Square Peg, Round Hole: Preventing the “Tortification” of a Contract Claim
The vast majority of legal practitioners are familiar with the parol evidence rule, which prevents a party to a written contract from contradicting, or supplementing, the terms of a contract by introduction of evidence outside the four-corners of the document. An example of this extrinsic (or outside) evidence is found in oral or written representations made before the final contract is executed. To prevent the introduction of extrinsic evidence, parties frequently negotiate “integration” clauses into a contract; that is, a clause which defines the written contract as the entire agreement between the parties, superseding all prior negotiations and agreements. Thus, where a contract contains an integration clause, the parol evidence rule may be successfully invoked, and the party challenging the contract barred from introducing extrinsic evidence.

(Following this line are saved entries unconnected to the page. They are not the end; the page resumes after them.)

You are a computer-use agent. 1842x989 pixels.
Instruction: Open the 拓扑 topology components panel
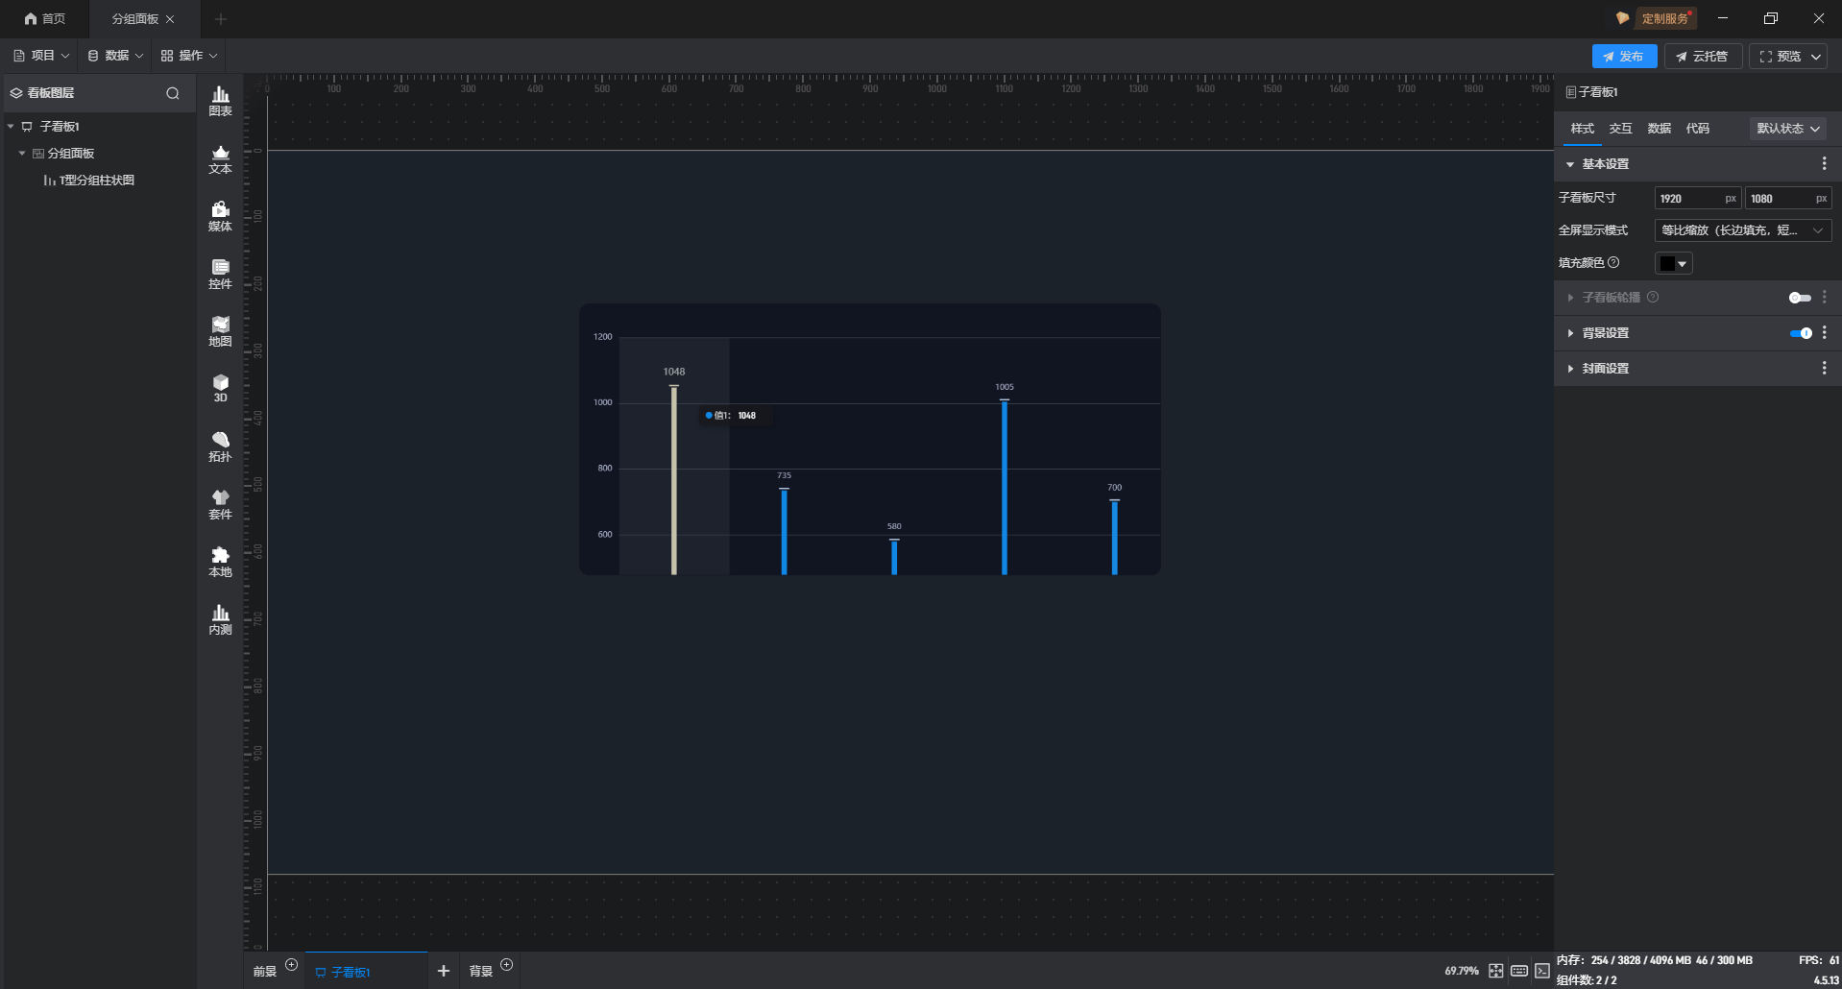(x=220, y=446)

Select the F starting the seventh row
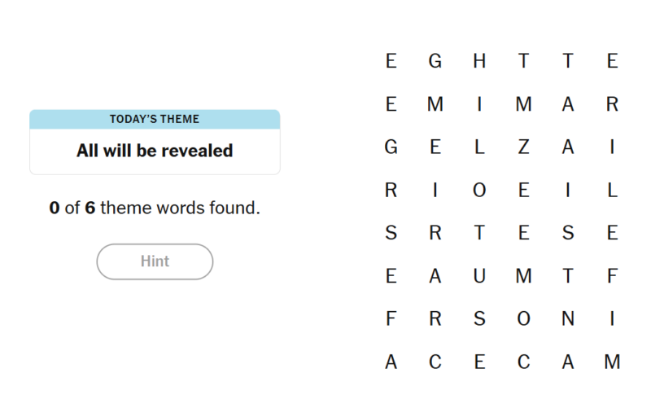tap(391, 319)
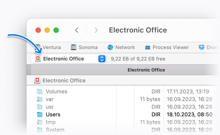This screenshot has height=135, width=220.
Task: Click the Electronic Office path bar label
Action: pos(64,81)
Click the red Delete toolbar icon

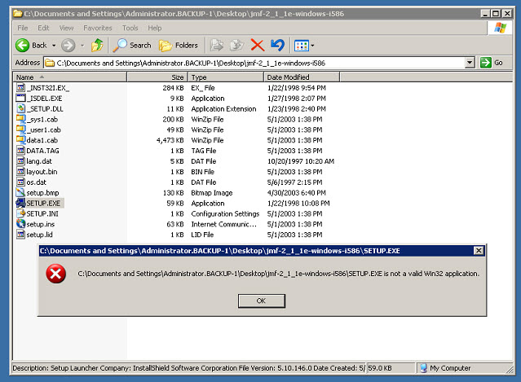click(x=258, y=45)

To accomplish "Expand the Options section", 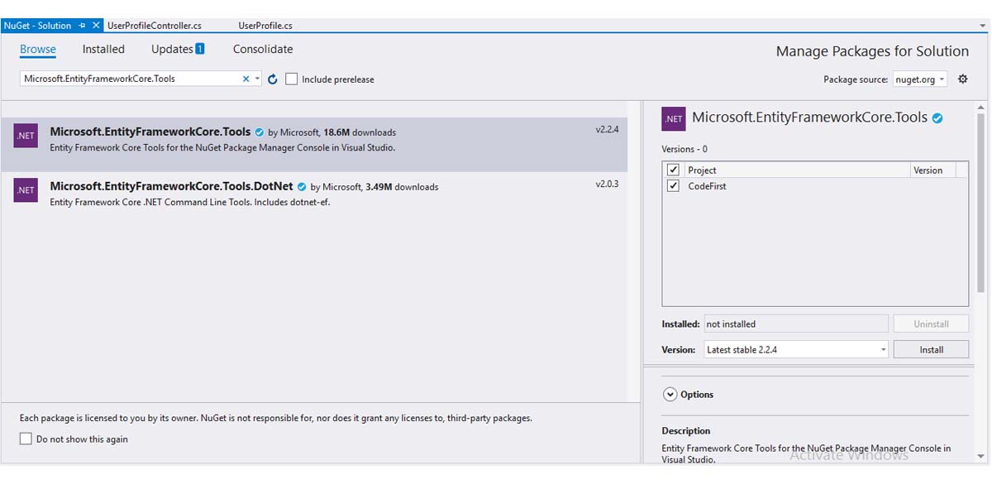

But, what happens when the party challenging the contract boot-straps a fraud claim to a breach of contract claim? Does the parol evidence rule apply to bar extrinsic evidence? The answer is “NO,” as the parol evidence rule is a principle of contract law, with no application to tort based claims. Indeed, many perceptive attorneys have recognized this loop-hole, and have circumvented the parol evidence rule by crafting fraud based claims out of facts that support nothing more than a garden variety breach of contract claim. These attorneys are the flag bearers of what Judge Kozinski so eloquently called the “tortification of contract law” in Oki America, Inc. v. Microtech Int’l, Inc., 872 F.2d 312 (9th Cir.1989).
So, is the sanctity of a contract lost, and extrinsic evidence introduced, whenever the party challenging the contract alleges a fraud occurred in the negotiations leading up to the contract? Not necessarily, according to Judge Richard Posner in a recent Seventh Circuit Court of Appeals decision in Extra Equipamentos E Exportacao Ltda. v. Case Corp., 541 F.3d 719 (7th Cir. 2008). In Equipamentos, the court addressed the enforceability of a “big boy” clause, which in legal parlance is referred to as a “no-reliance clause.” A typical no-reliance clause states that the parties have not relied upon any oral representations leading up to the execution of the contract. Reliance is, of course, a critical element of any fraud claim, so the inclusion of a no-reliance clause may defeat such a claim. The plaintiff in Equipamentos sued the defendant for fraud, maintaining that he signed a release based on false statements and promises made by the defendant. In response, the defendant argued that the no-reliance clause precluded any such fraud claim. In holding that the no-reliance clause defeated the plaintiff’s fraud claim, the court cautioned that big boy clauses may not be enforceable if one of the contracting parties is not actually a “big boy,” like an unsophisticated person or a party not represented by counsel. In such a scenario, a court will conduct an inquiry into the circumstances surrounding the negotiations to ensure that the unsophisticated party understood what rights he or she was waiving in the no-reliance clause.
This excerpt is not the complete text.